The Melbourne Cinémathèque is a beacon, always has been. Not that I’d know. It was in early 1971 when I first met Robin Laurie, Sasha Trikojus and Bert Deling, all of whom had, in the late 1960s, been involved with MUFS (Melbourne University Film Society), later to evolve into the Melbourne Cinémathèque (1984); they were looking for a camera operator to shoot Dalmas (1973). I was an assistant cameraman in the ABC Melbourne’s cinematography department where, at the time, shooting on colour film was the major innovation, and the ENG (Electronic News Gathering) on video the major threat. The department reluctantly approved my ten weeks leave-without-pay to work on Dalmas. I began to learn about the “other world” of Australian film, of “cinema literacy” and the university-trained imagination, something of a mystery to me as a year 9 dropout from a brutal suburban all-male Tech school some years earlier. 

Dalmas (Bert Deling, 1973) (proof)

Adrian Danks writes of MUFS as a “relatively peripheral cultural formation” that he also describes as “probably the most significant film culture organisation in 1960s Melbourne.”1 He remarks on MUFS’ tendency to a somewhat orthodox fascination with world cinema and, other than those 16mm films the MUFS folks made themselves, its reluctance to engage with Australian cinema.

But decades later, this was far from the case. There is now a well-established strand through the Cinémathèque’s programming alive to all manner of Australian film that has even, on occasion, generously enough, included some old films of mine. These retrospective screenings have been enormously encouraging. They have afforded the post “boomer” generations within the Melbourne Cinémathèque “community” – to my mind these audiences do constitute a genuinely varied, somewhat eccentric, but nonetheless coherent, community-of-interest – to encounter some of these strange “Melbourne” films. The delightful program of Bill Mousoulis’ films in May 2023 is a recent example of this attention to the local and the particular, alongside the world cinema greats, various national cinemas and specialist attention to both historical and contemporary world cinema auteurs. 

The Archive Project (John Hughes, 2006) ASIO TCP Bob Matthews 

The Archive Project (John Hughes, 2006) Elizabeth Coldicutt

The Melbourne Cinémathèque staged a screening of some of the films of the Melbourne Realist Film Unit around the time I was making The Archive Project (2006), a documentary dealing with the Realist film movement in Australia during the Cold War. We had the late Elizabeth Coldicutt (1924-2015) present to speak about the Unit, with John Flaus reading newspaper reviews over the silent sponsored films made by the Realists for the Brotherhood of St. Laurence. Footage of this screening, Independent Voice: Australian Political Documentary From the 1940s to the 1980s (held on July 13, 2005), made it into The Archive Project’s final scenes. So there is an available fragment of moving-image documentation of a Cinémathèque event at ACMI some 20 years ago.  
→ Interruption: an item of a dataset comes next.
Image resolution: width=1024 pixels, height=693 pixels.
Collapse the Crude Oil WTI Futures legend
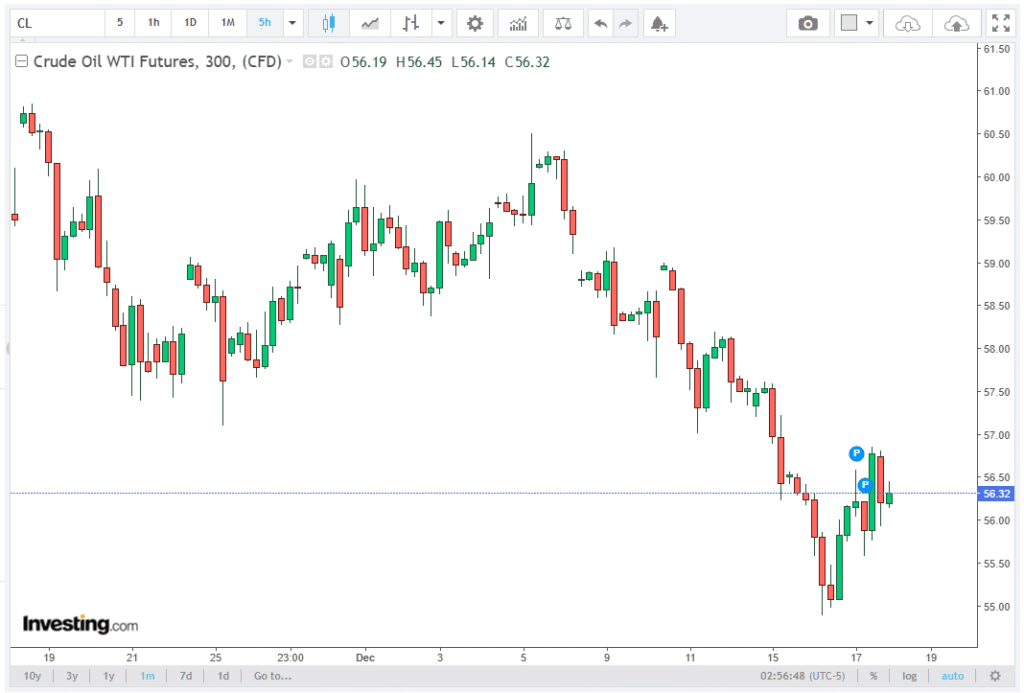pyautogui.click(x=21, y=62)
Characteristically, this particular program was very long and also included Beginnings (Rod Bishop, Gordon Glenn, Scott Murray, Andrew Pecze, 1971, 58 minutes); We Aim to Please (As If) (Robin Laurie and Margot Nash, 1977, 14 minutes); November Eleven (John Hughes, Peter Kennedy and Andrew Scollo, 1979, 18 minutes: U-Matic video, Sydney Biennale); and Exits (Paul Davies, Carolyn Howard and Pat Laughren, 1980, 47 minutes).

In 2015 and 2016 we – myself and the curators of the Cinémathèque – also put together several programs of films shown at the Melbourne and Sydney Filmmakers Co-operatives, and, in 2018, an important screening of Tom Zubrycki’s unfinished cause célèbre of the early 1990s, Amongst Equals (93 minutes). We’re also looking forward to the retrospective season of Tom’s oeuvre later this year. 

The Melbourne Cinémathèque rightly draws the admiring envy of cinephiles, film students, scholars and lovers of the velvet light trap from all around the country, and beyond. Dennis Altman remarked at some point that when we are young, we tend to regard anything that happened before our lived experience as simply not important. The Melbourne Cinémathèque is a marvellous antidote to this. Every season of its offerings is a thoughtfully constructed lesson in the chemistry of cultural difference and the art of the moving image. Above and beyond this, it is the community of the Cinémathèque and the valued friendships initiated within its milieu that remain the most rewarding.

Endnotes

  1. Adrian Danks, “Arrested Developments or From The Heroes are Tired to The Tomb of Ligeia: Some Notes on the Place of the Melbourne University Film Society in 1960s Film Culture,” Go! Melbourne in the Sixties, ed. Seamus O’Hanlon and Tanja Luckins (Melbourne: Circa, 2005), 102, 112.

About The Author

John Hughes – a writer, director and producer of documentary and drama for film, television and online – has an ongoing fascination with the interventions of groundbreaking filmmakers in Australian documentary. Indonesia Calling: Joris Ivens in Australia completes a film trilogy with Film-Work (1981) and The Archive Project (2006).